Cancers 2022, 14(18), 4345; https://doi.org/10.3390/cancers14184345
by Yo Sep Hwang 1,2,†, Eun Sun Park 1,2,†, Byung Moo Oh 1,2, Tae Gi Uhm 3, Suk Ran Yoon 1, Jong-Lyul Park 4, Hee Jun Cho 1,* and Hee Gu Lee 1,2,*
Reviewer 1:
Reviewer 2: Anonymous
Reviewer 3: Anonymous
Cancers 2022, 14(18), 4345; https://doi.org/10.3390/cancers14184345
Submission received: 29 July 2022 / Revised: 1 September 2022 / Accepted: 2 September 2022 / Published: 6 September 2022
(This article belongs to the Collection miRNAs: New Insights in Tumor Biology)

Round 1

Reviewer 1 Report (New Reviewer)

This study by Hwang et al. investigates the role of ATAD2 in breast cancer and as a target for miR-302. The authors present an interesting study and use breast cancer cell lines to show that overexpression of ATAD2 in cancer tissues drives proliferation, migration, and invasion. There are a few minor concerns that need to be addressed by the authors before the manuscript could be accepted for publication.
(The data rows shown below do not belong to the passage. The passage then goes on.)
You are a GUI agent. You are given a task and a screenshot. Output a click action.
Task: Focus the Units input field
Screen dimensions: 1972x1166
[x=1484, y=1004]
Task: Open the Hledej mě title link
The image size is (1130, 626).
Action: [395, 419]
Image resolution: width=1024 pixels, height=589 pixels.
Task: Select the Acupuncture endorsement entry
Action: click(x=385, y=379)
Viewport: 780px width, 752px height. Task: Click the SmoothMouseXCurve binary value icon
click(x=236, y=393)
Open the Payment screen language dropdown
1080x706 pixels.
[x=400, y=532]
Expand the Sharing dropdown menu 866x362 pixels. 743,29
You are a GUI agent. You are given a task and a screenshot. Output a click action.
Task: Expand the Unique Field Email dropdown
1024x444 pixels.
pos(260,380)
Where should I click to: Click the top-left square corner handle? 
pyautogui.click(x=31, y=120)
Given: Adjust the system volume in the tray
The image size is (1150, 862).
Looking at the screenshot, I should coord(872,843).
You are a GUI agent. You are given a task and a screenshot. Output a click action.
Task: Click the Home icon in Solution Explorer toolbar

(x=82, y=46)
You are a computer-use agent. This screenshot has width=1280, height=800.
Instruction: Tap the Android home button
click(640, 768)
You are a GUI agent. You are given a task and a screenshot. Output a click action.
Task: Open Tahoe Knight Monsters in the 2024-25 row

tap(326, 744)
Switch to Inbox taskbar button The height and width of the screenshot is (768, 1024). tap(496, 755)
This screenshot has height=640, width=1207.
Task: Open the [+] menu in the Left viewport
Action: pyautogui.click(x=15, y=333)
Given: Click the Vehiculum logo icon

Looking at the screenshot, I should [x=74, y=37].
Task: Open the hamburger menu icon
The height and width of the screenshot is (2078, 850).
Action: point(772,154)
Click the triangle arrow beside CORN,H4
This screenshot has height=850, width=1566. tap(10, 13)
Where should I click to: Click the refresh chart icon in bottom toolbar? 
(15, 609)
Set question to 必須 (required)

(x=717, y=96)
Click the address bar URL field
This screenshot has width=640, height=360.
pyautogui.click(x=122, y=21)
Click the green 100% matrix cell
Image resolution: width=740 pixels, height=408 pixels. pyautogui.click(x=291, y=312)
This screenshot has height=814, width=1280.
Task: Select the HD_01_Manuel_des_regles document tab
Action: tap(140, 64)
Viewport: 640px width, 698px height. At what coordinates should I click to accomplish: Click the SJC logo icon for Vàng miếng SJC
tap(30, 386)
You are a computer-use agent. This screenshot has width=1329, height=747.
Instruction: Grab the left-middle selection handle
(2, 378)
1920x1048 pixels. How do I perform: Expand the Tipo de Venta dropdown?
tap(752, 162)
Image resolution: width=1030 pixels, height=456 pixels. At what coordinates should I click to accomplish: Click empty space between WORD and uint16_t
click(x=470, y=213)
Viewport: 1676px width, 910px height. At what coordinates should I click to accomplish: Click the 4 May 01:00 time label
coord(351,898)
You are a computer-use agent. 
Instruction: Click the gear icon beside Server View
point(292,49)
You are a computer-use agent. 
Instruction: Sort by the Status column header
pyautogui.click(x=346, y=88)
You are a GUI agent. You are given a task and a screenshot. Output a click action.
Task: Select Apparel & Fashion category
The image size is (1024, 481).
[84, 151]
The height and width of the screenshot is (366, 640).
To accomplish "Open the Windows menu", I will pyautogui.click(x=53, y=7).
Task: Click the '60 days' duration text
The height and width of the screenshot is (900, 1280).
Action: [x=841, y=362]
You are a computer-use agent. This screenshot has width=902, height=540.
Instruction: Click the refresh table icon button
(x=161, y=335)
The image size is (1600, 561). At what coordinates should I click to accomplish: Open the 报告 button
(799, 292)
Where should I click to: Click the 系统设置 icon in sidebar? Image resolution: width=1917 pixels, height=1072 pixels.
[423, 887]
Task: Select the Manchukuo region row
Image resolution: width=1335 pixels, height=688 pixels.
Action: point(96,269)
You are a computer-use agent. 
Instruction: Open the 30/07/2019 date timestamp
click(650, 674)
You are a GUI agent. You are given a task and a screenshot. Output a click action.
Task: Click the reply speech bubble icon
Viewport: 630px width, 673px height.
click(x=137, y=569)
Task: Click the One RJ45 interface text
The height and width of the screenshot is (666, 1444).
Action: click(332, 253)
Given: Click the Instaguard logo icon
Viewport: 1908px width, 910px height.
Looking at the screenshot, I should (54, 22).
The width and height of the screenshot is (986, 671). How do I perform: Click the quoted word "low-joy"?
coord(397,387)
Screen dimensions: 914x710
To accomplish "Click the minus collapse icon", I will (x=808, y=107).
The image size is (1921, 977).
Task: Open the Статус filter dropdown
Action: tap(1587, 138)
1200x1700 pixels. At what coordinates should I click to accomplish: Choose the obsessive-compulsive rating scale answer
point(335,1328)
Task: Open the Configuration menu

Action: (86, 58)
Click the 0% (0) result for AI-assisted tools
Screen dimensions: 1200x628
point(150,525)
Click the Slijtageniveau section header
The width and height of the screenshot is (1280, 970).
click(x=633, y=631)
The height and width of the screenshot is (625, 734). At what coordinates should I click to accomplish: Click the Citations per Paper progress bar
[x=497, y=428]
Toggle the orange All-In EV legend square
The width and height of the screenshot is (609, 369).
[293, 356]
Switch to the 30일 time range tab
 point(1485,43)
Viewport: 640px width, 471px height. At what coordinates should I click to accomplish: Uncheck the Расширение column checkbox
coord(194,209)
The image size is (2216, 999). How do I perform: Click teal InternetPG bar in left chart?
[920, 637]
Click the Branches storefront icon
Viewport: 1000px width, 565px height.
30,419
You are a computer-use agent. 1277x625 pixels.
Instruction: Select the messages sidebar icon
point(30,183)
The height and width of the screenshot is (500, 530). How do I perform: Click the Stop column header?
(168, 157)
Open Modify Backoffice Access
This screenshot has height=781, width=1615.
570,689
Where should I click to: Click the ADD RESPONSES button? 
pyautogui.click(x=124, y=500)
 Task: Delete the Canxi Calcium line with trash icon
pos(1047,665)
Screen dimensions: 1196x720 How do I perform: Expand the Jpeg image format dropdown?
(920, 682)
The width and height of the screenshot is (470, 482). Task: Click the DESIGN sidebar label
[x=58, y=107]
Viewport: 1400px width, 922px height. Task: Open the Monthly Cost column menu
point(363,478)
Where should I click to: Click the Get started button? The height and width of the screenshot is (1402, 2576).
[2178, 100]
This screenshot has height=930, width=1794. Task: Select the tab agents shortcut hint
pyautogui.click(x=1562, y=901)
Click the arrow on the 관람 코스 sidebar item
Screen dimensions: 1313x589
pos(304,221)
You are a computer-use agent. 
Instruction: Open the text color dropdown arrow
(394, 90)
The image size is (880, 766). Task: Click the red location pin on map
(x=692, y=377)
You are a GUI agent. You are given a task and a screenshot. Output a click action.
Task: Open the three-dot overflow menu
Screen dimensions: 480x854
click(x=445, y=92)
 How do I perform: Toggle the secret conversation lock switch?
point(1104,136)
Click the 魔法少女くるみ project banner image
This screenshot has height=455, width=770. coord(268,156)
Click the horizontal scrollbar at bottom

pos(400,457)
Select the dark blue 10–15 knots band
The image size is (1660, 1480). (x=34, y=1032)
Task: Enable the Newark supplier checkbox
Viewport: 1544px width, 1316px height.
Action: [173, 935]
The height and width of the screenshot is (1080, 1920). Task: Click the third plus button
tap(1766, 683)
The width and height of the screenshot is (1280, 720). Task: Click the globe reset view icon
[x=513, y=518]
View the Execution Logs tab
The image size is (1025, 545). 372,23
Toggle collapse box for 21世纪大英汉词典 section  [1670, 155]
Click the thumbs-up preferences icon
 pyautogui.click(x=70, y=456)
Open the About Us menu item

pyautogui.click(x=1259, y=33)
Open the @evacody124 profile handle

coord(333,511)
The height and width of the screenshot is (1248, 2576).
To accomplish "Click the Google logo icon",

1.     Line 188: Results section 3.1.: The authors mention using “33 breast normal/tumor tissue pairs”. Is this mentioned in the materials and methods? The Source of tissues and patient information need to be included. Also, as they mention normal/tumor tissue pair, is it from the same patient? So normal means adjacent normal?

2.     Line 225: Results section 3.2.: The flow cytometry data did not exhibit any significant difference in apoptotic cell percentage as observed with the Trypan Blue method. The authors are requested to provide an explanation as to why this discrepancy might have occurred.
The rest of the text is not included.